* Your objective *
Rewrite the items from the line with "This screenshot has width=1080, height=660." up to and including the line with "(1126, 373)", swapping "chat bubble icon" for "speech bubble icon" and leaving everything else unchanged.
***** Supplied records
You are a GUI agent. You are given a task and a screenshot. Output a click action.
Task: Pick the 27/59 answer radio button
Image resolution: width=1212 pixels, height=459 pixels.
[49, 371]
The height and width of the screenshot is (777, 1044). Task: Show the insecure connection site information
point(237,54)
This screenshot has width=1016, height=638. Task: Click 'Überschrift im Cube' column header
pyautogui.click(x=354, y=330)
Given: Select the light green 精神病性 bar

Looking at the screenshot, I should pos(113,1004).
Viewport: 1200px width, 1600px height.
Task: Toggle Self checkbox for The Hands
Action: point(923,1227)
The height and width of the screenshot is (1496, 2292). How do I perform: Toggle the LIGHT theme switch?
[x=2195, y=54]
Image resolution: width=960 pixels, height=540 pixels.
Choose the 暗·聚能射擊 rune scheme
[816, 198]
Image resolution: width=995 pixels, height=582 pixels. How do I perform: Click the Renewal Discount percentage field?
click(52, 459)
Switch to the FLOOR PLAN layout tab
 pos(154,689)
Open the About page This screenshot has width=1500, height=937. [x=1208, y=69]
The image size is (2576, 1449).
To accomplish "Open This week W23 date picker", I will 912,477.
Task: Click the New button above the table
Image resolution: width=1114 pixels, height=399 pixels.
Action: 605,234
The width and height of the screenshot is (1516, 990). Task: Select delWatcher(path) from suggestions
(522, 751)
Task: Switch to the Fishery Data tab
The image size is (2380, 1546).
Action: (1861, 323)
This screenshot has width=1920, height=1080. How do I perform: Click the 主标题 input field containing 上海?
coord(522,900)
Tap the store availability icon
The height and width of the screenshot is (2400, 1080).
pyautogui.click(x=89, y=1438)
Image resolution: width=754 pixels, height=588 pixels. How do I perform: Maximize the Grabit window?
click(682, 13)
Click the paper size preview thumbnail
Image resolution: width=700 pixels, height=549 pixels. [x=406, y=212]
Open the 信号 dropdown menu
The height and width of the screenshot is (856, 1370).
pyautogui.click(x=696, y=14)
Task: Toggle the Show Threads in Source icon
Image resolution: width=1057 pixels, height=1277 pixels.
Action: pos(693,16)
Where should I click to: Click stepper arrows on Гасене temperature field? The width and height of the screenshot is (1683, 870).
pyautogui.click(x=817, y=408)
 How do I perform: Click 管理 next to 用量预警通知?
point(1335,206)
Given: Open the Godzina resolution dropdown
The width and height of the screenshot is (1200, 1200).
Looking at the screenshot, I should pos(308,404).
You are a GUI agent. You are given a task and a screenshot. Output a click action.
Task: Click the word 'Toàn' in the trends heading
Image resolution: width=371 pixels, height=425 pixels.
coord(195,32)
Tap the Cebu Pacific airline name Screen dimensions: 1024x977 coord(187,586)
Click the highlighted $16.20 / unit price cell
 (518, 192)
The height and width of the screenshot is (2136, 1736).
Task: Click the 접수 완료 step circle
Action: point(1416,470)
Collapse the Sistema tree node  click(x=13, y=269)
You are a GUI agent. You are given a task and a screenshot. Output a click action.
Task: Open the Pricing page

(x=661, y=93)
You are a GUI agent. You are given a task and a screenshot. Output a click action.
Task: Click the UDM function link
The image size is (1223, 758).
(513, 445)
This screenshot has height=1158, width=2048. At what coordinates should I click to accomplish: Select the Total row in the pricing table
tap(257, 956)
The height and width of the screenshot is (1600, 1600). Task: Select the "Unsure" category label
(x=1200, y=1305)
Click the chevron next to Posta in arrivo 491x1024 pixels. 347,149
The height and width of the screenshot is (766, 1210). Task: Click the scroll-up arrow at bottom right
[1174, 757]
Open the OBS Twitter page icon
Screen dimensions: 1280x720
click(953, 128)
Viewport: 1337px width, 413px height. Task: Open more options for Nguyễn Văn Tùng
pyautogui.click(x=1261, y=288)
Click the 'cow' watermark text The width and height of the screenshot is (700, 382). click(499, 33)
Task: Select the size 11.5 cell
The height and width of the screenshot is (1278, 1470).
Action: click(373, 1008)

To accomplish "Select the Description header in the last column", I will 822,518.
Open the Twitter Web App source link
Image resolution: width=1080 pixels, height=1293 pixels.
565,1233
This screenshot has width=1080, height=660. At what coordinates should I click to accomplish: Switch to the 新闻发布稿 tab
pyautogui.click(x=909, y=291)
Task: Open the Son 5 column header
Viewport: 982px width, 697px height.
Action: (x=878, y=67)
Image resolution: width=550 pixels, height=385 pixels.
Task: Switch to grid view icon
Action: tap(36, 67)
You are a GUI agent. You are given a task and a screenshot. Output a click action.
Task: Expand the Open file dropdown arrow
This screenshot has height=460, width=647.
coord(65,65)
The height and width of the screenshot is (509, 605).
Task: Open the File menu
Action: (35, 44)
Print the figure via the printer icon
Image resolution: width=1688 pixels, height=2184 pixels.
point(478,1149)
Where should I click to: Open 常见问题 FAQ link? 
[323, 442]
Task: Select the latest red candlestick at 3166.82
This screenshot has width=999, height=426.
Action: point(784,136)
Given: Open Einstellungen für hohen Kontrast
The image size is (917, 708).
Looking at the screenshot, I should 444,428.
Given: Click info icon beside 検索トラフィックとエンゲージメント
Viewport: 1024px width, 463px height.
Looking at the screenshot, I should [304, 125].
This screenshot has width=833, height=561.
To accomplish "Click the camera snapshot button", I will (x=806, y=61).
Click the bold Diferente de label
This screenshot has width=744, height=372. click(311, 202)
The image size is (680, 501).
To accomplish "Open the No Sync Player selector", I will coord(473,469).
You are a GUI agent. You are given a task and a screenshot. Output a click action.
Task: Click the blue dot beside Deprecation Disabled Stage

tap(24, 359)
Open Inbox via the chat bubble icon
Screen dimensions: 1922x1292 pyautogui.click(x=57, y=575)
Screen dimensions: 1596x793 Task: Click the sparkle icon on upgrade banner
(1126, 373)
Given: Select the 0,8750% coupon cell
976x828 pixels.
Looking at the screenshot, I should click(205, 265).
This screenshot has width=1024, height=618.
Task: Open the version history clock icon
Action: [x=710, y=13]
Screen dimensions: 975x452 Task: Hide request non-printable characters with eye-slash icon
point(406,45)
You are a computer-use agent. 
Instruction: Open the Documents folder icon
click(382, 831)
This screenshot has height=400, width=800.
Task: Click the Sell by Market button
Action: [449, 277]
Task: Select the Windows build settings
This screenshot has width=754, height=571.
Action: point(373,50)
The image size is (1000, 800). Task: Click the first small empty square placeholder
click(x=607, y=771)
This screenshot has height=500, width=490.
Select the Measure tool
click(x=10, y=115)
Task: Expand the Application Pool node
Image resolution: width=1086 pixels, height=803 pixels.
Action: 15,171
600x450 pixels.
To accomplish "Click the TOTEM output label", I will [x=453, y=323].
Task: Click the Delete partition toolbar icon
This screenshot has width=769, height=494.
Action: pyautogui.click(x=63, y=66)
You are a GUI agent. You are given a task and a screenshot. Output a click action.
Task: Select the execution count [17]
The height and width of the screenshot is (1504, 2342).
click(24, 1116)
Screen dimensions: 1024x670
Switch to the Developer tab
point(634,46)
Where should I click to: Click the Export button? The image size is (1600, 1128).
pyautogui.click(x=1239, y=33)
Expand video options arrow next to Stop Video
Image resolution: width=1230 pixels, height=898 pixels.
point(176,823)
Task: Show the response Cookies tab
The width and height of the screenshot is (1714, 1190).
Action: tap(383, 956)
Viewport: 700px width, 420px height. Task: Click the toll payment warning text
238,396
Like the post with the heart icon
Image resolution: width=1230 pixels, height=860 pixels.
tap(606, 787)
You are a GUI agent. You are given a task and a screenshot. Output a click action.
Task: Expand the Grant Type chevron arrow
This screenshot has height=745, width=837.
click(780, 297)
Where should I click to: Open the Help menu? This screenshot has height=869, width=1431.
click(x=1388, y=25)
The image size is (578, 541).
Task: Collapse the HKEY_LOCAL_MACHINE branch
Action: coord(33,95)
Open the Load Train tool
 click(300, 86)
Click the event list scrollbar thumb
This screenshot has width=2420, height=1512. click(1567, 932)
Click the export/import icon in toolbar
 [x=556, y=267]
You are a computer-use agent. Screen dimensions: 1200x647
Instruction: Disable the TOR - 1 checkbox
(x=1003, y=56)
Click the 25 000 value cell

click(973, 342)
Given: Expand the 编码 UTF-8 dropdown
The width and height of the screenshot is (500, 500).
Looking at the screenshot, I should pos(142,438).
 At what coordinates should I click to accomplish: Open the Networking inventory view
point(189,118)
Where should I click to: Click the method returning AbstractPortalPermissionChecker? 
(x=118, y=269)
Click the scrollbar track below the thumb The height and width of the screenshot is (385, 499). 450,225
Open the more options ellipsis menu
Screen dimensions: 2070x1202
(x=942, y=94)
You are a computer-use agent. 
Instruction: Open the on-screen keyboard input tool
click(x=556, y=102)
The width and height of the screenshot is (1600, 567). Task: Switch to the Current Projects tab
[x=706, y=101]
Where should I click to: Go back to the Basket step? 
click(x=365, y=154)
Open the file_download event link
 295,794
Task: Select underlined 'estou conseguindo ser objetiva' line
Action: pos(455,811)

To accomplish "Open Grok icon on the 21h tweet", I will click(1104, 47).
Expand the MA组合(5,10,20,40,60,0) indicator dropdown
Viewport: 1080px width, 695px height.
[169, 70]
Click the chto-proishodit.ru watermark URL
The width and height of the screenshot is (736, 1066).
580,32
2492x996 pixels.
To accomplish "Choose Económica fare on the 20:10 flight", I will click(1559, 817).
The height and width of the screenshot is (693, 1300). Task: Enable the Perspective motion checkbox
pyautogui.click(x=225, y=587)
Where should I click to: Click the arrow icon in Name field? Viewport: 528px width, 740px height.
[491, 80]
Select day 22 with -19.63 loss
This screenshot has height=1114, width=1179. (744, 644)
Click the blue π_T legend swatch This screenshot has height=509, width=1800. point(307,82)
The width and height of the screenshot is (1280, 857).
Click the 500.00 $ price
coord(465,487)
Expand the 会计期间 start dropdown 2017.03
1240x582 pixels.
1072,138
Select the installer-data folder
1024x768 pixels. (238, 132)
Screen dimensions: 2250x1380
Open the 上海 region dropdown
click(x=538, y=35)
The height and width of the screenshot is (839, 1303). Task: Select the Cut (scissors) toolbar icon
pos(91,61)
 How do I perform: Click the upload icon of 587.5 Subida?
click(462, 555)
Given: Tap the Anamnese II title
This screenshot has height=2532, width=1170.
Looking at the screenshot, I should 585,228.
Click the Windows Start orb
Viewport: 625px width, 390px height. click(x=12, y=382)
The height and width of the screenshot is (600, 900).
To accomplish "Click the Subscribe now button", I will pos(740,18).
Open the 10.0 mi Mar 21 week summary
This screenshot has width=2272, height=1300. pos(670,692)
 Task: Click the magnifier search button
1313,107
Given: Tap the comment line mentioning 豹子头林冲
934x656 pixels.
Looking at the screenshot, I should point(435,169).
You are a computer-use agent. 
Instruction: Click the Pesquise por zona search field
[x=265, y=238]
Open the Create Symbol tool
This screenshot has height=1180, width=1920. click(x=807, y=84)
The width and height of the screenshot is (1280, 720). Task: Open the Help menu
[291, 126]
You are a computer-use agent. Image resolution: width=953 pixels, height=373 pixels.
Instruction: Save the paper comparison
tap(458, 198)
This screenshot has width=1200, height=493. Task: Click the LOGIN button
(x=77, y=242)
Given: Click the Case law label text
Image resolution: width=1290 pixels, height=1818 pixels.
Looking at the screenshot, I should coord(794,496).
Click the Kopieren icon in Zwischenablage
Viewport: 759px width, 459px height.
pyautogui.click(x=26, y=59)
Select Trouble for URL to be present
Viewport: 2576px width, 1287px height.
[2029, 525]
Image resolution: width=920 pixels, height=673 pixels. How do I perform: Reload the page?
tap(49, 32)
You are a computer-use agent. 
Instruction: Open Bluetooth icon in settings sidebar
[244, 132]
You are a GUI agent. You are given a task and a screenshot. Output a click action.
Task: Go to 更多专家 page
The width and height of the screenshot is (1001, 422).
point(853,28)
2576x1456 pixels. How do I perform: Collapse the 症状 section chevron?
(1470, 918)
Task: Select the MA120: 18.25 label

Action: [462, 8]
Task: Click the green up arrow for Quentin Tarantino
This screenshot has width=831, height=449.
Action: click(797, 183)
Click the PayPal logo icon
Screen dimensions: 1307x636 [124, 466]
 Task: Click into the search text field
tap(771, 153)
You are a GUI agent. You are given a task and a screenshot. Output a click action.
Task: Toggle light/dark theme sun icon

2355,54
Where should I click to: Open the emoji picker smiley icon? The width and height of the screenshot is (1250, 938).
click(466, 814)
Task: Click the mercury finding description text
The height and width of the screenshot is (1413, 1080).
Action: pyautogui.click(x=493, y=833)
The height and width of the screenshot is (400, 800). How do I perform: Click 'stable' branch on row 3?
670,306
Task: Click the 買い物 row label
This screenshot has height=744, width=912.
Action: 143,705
**********
* Completed exercise *
This screenshot has width=1080, height=660. At what coordinates should I click to accomplish: Switch to the 新闻发布稿 tab
pyautogui.click(x=909, y=291)
Task: Open the Son 5 column header
Viewport: 982px width, 697px height.
Action: (x=878, y=67)
Image resolution: width=550 pixels, height=385 pixels.
Task: Switch to grid view icon
Action: tap(36, 67)
You are a GUI agent. You are given a task and a screenshot. Output a click action.
Task: Expand the Open file dropdown arrow
This screenshot has height=460, width=647.
coord(65,65)
The height and width of the screenshot is (509, 605).
Task: Open the File menu
Action: (35, 44)
Print the figure via the printer icon
Image resolution: width=1688 pixels, height=2184 pixels.
point(478,1149)
Where should I click to: Open 常见问题 FAQ link? 
[323, 442]
Task: Select the latest red candlestick at 3166.82
This screenshot has width=999, height=426.
Action: point(784,136)
Given: Open Einstellungen für hohen Kontrast
The image size is (917, 708).
Looking at the screenshot, I should 444,428.
Given: Click info icon beside 検索トラフィックとエンゲージメント
Viewport: 1024px width, 463px height.
Looking at the screenshot, I should [304, 125].
This screenshot has width=833, height=561.
To accomplish "Click the camera snapshot button", I will (x=806, y=61).
Click the bold Diferente de label
This screenshot has width=744, height=372. click(311, 202)
The image size is (680, 501).
To accomplish "Open the No Sync Player selector", I will coord(473,469).
You are a GUI agent. You are given a task and a screenshot. Output a click action.
Task: Click the blue dot beside Deprecation Disabled Stage

tap(24, 359)
Open Inbox via the speech bubble icon
Screen dimensions: 1922x1292 pyautogui.click(x=57, y=575)
Screen dimensions: 1596x793 Task: Click the sparkle icon on upgrade banner
(1126, 373)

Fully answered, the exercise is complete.